The code for generic timers and the generic interrupt controller (GIC) lives under the drivers directory. That code could be shared with arch/arm, but there is a need to #ifdef the inline assembly code.
There is an intent to push back on the system-on-a-chip (SoC) vendors regarding things like firmware initialization, boot protocol, and a standardized secure mode API. SoC vendors (and thus, their ARM sub-trees) should be providing the standard interfaces, rather than heading out on their own. The ARM maintainers can choose not to accept ports that do not conform.
That may work for devices targeted at Linux, but there may be SoC vendors who initially target another operating system, as Olof Johannson noted. There will likely need to be some give and take for things such as the boot protocol when Windows, iOS, or OS X targeted devices are submitted. Marinas said that the aim would be for standardization, but they "may have to cope" with other choices at times.
The first code from SoC vendors is not expected before the end of the year, Marinas said. Arnd Bergmann half-jokingly suggested that he would be happy to get a leaked version of that code at any time. The first SoCs might well just be existing 32-bit ARMv7 SoCs with an AArch64 CPU (aka ARMv8) dropped in. That may be the path for embedded applications, though the vendors targeting the server market are likely to be starting from scratch.
That led to a discussion of how to push the arm64 patches forward. Marinas would like to push the core architecture code forward, while working to clean up the example SoC code. He would like to target the 3.8 kernel for the core. Bergmann was strongly in favor of getting it all into linux-next soon, and targeting a merge for the 3.7 development cycle.
Marinas is concerned that including the SoC code will delay inclusion as it will require more review. He also wants to make sure that there is a clean base for those who want to use it as a basis for their own SoC code. That should take two weeks or so, Marinas said. He hopes to get it into linux-next sometime after 3.7-rc1, but Bergmann encouraged a faster approach. There is nothing very risky about doing so, Johannson pointed out, as a new architecture cannot break any existing code.

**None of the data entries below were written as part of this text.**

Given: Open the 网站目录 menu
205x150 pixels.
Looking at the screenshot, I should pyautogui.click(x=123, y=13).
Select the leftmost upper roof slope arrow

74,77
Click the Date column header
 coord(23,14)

There is some concern about the 2MB limit on device tree binary (dtb) files because some network controllers (and other devices) may have firmware blobs larger than that. Bergmann noted that those blobs may not be able to be shipped in the kernel, but could be put into firmware and loaded from there. It turns out that the flattened device tree format already has a length entry in its header that can be used to support multiple dtbs, which will allow the 2MB limit to be worked around.
The existing arm64 emulation does not have any DMA, so support for that feature is currently untested. In addition, some SoCs are likely to only support 32-bit DMA. Bergmann suggested an architecture-independent implementation that used dma_ops pointers to provide both coherent and non-coherent versions, but Marinas would like to do something simpler (i.e. coherent only) to start with. Since the "hardware" currently lacks DMA, "all DMA is coherent" seems like a reasonable model, Bergmann said. Since no one will be affected by any bugs in the code, he suggested getting it into linux-next as soon as possible.

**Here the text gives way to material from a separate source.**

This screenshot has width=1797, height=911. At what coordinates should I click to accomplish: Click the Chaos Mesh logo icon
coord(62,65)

Tony Lindgren asked if ARM maintainer Russell King had any comments on the patches. Marinas said that there were not many, at least so far. Bergmann said that he didn't think King was convinced that having a separate arm64 directory (as opposed to adding 64-bit support to the existing arm directory) was the right approach.
Many of the decisions were made for ARM 15 years ago, Marinas said, and some of those make it messy to drop arm64 on top of arm. Some day, when the arm tree only supports ARMv7, it may make sense to merge with arm64. The assembly code cannot be shared, because they are two different architectures, Bergmann said. In addition, the system calls cannot be shared and the platform code is going to be done very differently for arm64, he said.
But, there is room for sharing some things between the two trees, Marinas said. That includes some of the device tree files, perf, the generic timer, the GIC driver code, as well as KVM and Xen if and when they are merged. In theory, the ptrace() and signal-handling code could be shared as well.
Progress is clearly being made for arm64, and we will have to wait and see how quickly it can make its way into the mainline.